3ª Edição - Abril de 2013, Juazeiro-BA. 

 

Em 2013 realizamos três edições do Oficinão, com o apoio Financeiro do Fundo de Cultura do Estado da Bahia – Edital Setorial de Teatro 2012. O nosso intuito era o de promover o intercâmbio de informações e o desenvolvimento das artes cênicas não apenas nas cidades que receberiam o projeto como também nas cidades circunvizinhas que integram os Territórios de Identidade em que estão inseridas.

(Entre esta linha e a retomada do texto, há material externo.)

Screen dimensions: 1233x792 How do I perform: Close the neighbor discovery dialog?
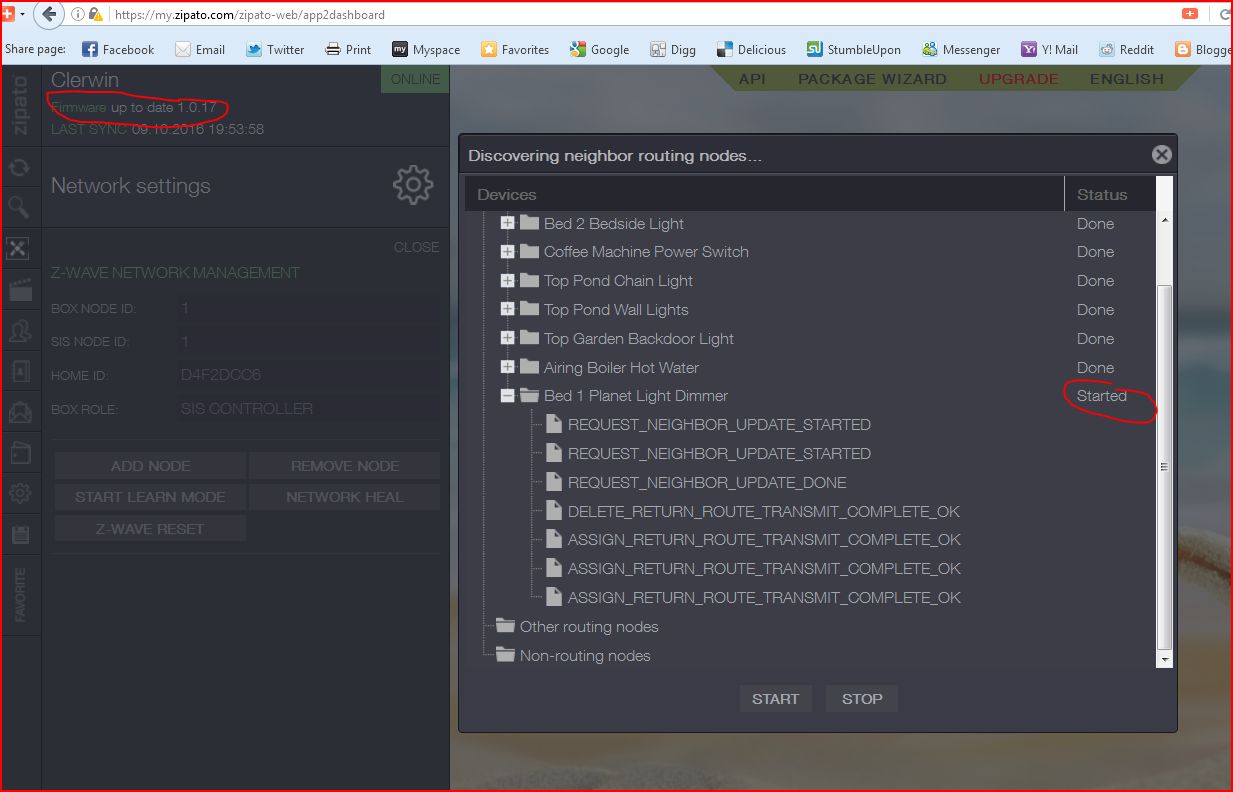[1161, 155]
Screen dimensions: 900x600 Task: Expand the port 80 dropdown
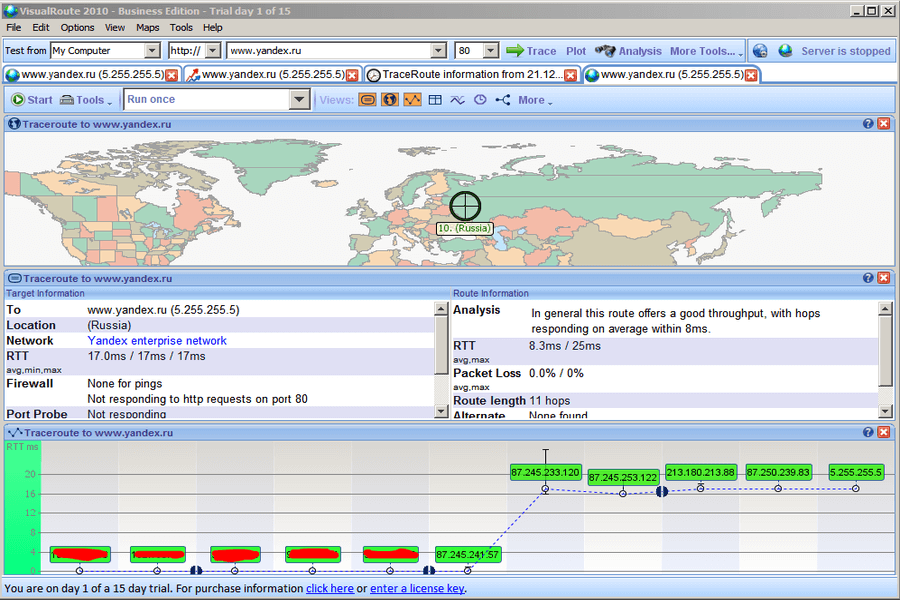coord(490,51)
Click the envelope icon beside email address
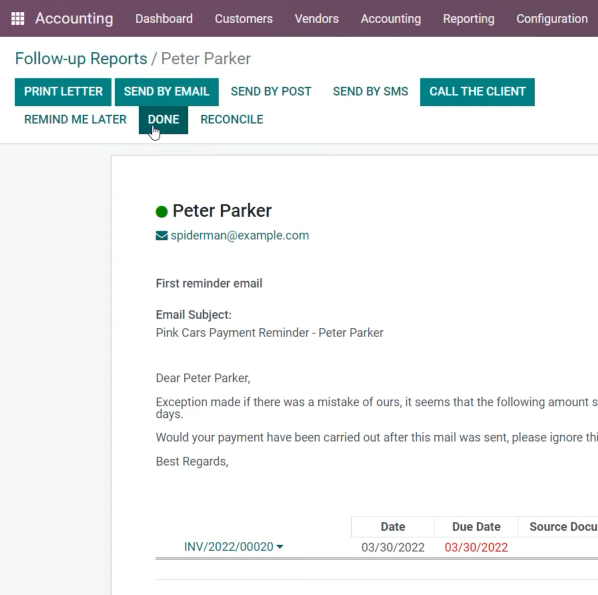This screenshot has height=595, width=598. point(162,236)

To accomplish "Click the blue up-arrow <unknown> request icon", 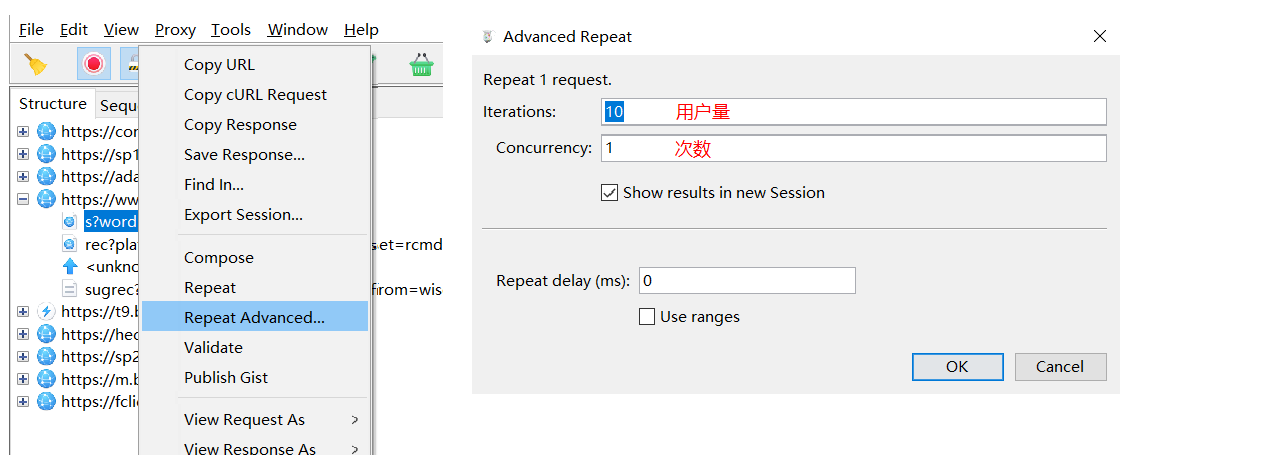I will tap(69, 266).
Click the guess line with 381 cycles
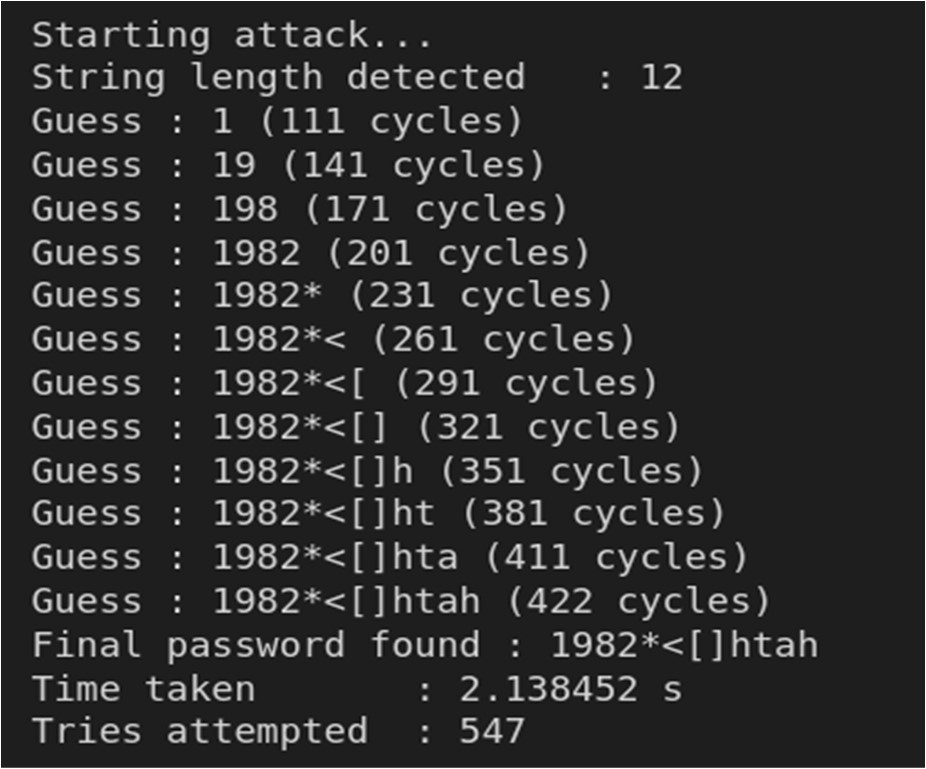Screen dimensions: 926x769 pos(378,514)

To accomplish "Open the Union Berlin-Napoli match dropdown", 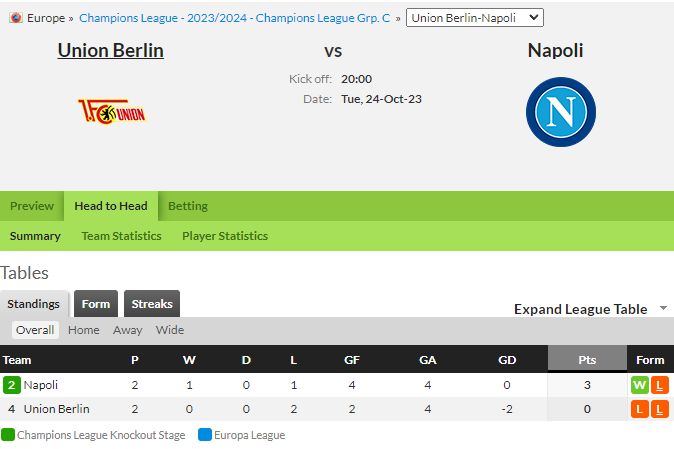I will coord(475,18).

Isso já era algo suscitado nas edições anteriores, pois recebemos – especialmente em Vitória da Conquista – participantes de outras cidades, além do aspecto multiplicador do Oficinão que gera impactos significativos na cultura local na medida em que os intérpretes (atores, dançarinos, circenses, performers e congêneres) e encenadores (diretores, coreógrafos, dramaturgos e técnicos das artes do espetáculo) participantes eram antes de tudo agentes culturais.

 A primeira cidade em que aportamos foi Juazeiro, cidade do extremo oeste do Estado que integra o território de identidade Sertão do São Francisco, entre os dias 18 e 27 de Abril de 2013, totalizando 40h aulas realizadas no Centro de Cultura João Gilberto.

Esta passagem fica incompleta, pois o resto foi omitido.